Use deep research when you need:
- Legal or scientific research
- Market and competitive analysis
- Reports based on large sets of internal or public data
To start, call the Responses API with the model set to your o3-deep-research deployment name. Include at least one data source: web search or a remote MCP server. Optionally, add the code interpreter tool for advanced analysis.
Prerequisites
- An Azure OpenAI deployment of the o3-deep-research model.
- An authentication method:
- API key, or
- Microsoft Entra ID.
- At least one data source configured in your request:
web_search_preview(see Web search), and/or- A remote MCP server (see Research with your own data).
Start a deep research task
Replace o3-deep-research with your model deployment name.
curl https://YOUR-RESOURCE-NAME.openai.azure.com/openai/v1/responses \
-H "Content-Type: application/json" \
-H "Authorization: Bearer $AZURE_OPENAI_AUTH_TOKEN" \
-d '{
"model": "o3-deep-research",
"background": true,
"tools": [
{ "type": "web_search_preview" },
{ "type": "code_interpreter", "container": {"type": "auto"} }
],
"input": "Research the economic impact of semaglutide on global healthcare systems. Include specific figures, trends, statistics, and measurable outcomes. Prioritize reliable, up-to-date sources: peer-reviewed research, health organizations (e.g., WHO, CDC), regulatory agencies, or pharmaceutical earnings reports. Include inline citations and return all source metadata. Be analytical, avoid generalities, and ensure that each section supports data-backed reasoning that could inform healthcare policy or financial modeling."
}'
import os
from openai import OpenAI
client = OpenAI(
base_url = "https://YOUR-RESOURCE-NAME.openai.azure.com/openai/v1/",
api_key=os.getenv("AZURE_OPENAI_API_KEY")
)
input_text = """
Research the economic impact of semaglutide on global healthcare systems.
Do:
- Include specific figures, trends, statistics, and measurable outcomes.
- Prioritize reliable, up-to-date sources: peer-reviewed research, health
organizations (e.g., WHO, CDC), regulatory agencies, or pharmaceutical
earnings reports.
- Include inline citations and return all source metadata.
Be analytical, avoid generalities, and ensure that each section supports
data-backed reasoning that could inform healthcare policy or financial modeling.
"""
response = client.responses.create(
model="o3-deep-research", # Replace with your model deployment name.
input=input_text,
background=True,
tools=[
{ "type": "web_search_preview" },
{ "type": "code_interpreter", "container": {"type": "auto"} }
],
)
print(response.output_text)
Note
Deep research requests can take time.

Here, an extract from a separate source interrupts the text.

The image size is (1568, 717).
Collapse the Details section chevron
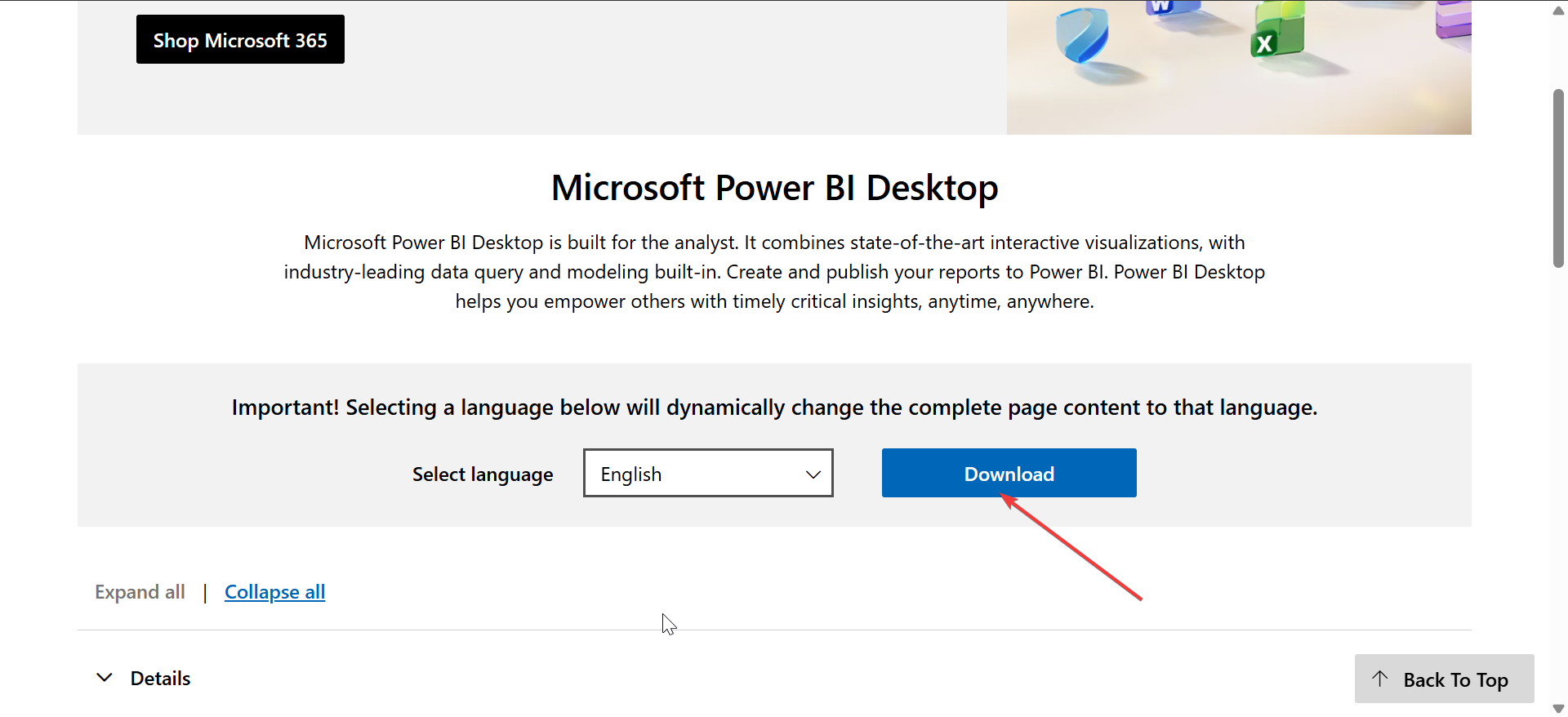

Run them in background mode and configure a webhook to receive notifications when the task completes.
Output structure
Deep research responses follow the standard Responses API format. Pay attention to the output array—it lists all tool calls made during the process, such as:
- web_search_call: Actions using the web search tool (for example, search, open_page, find_in_page).

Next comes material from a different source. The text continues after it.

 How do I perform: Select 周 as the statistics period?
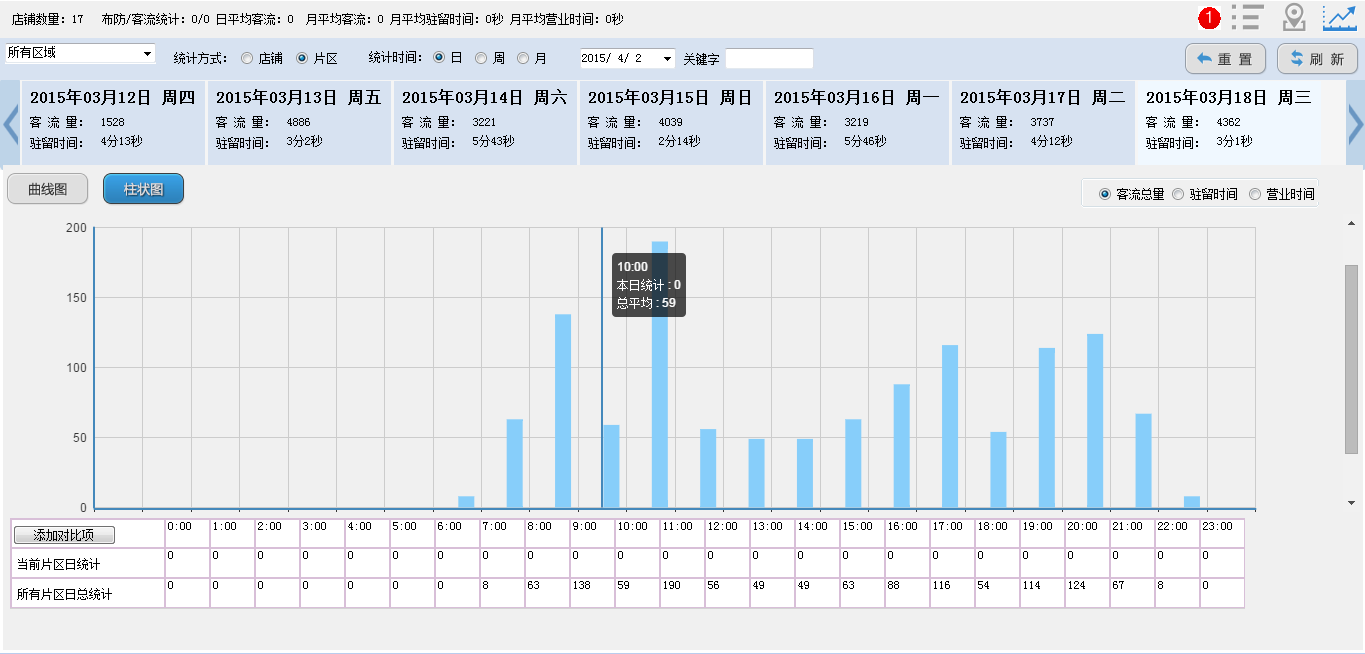[x=481, y=59]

- code_interpreter_call: Code execution steps.
- mcp_tool_call: Actions performed on remote MCP servers.
- message: The model’s final answer with inline citations.

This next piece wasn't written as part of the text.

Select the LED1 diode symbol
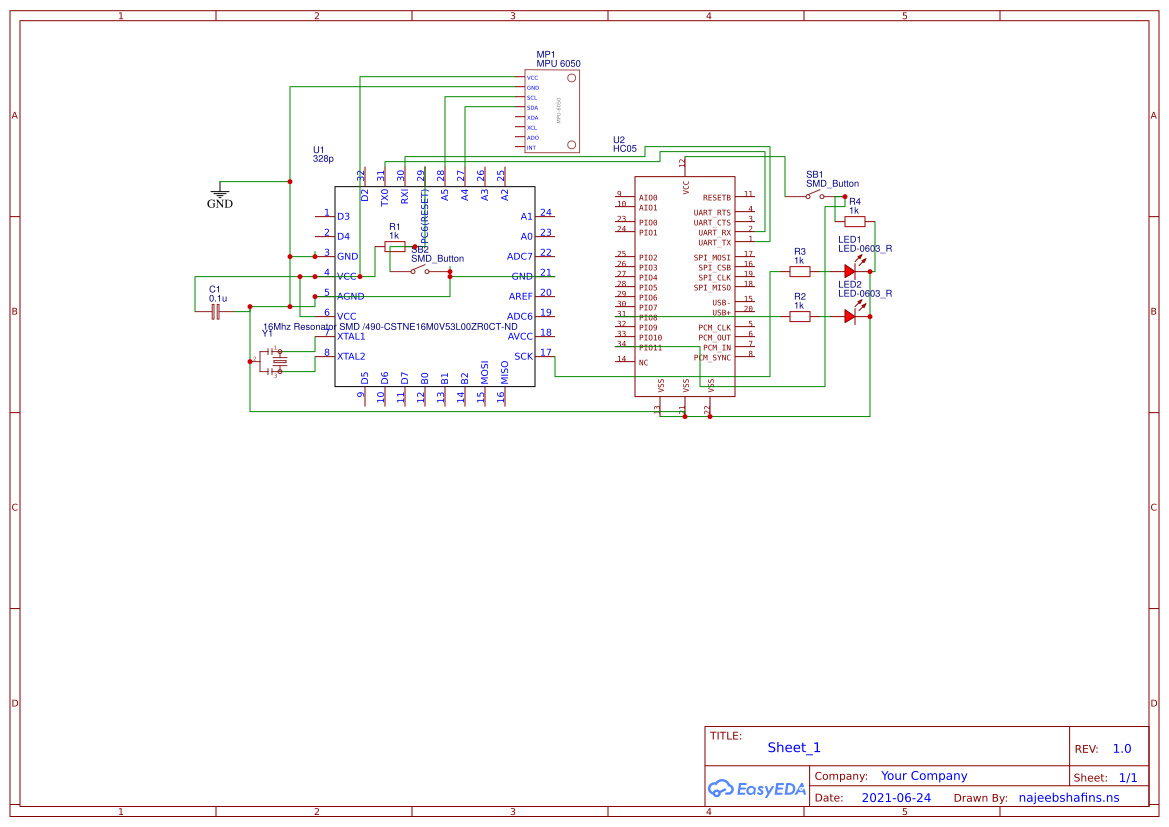Viewport: 1169px width, 827px height. point(850,270)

Example web_search_call (search action):
{
"id": "ws_0caf37305fe587b600690a7050f1008196804b303b95135978",
"action": {
"query": "positive news story November 4 2025 good news",
"type": "search",
"sources": null
},
"status": "completed",
"type": "web_search_call"
}
Example message (final answer):
{
"id": "msg_0caf37305fe587b600690a70bbd9948196916fd9037096ba88",
"content": [
{
"annotations": [
{
"end_index": 564,
"start_index": 333,
"title": "The world of AI",
"type": "url_citation",
"url": "https://foo.bar.com"
}
],
"text": "... answer to the query with inline citations ....",
"type": "output_text",
"logprobs": []
}
],
"role": "assistant",
"status": "completed",
"type": "message"
}
Best practices
- Use background mode to avoid timeouts.
- Configure webhooks for completion notifications.
- Increase timeout settings if not using background mode.
- Use
max_tool_callsto control tool usage and manage cost/latency.
Creating optimized prompts
For best results, use this three-step process:
- Clarify intent: Use a smaller model (for example, gpt-4.1 or gpt-5) to gather details from the user.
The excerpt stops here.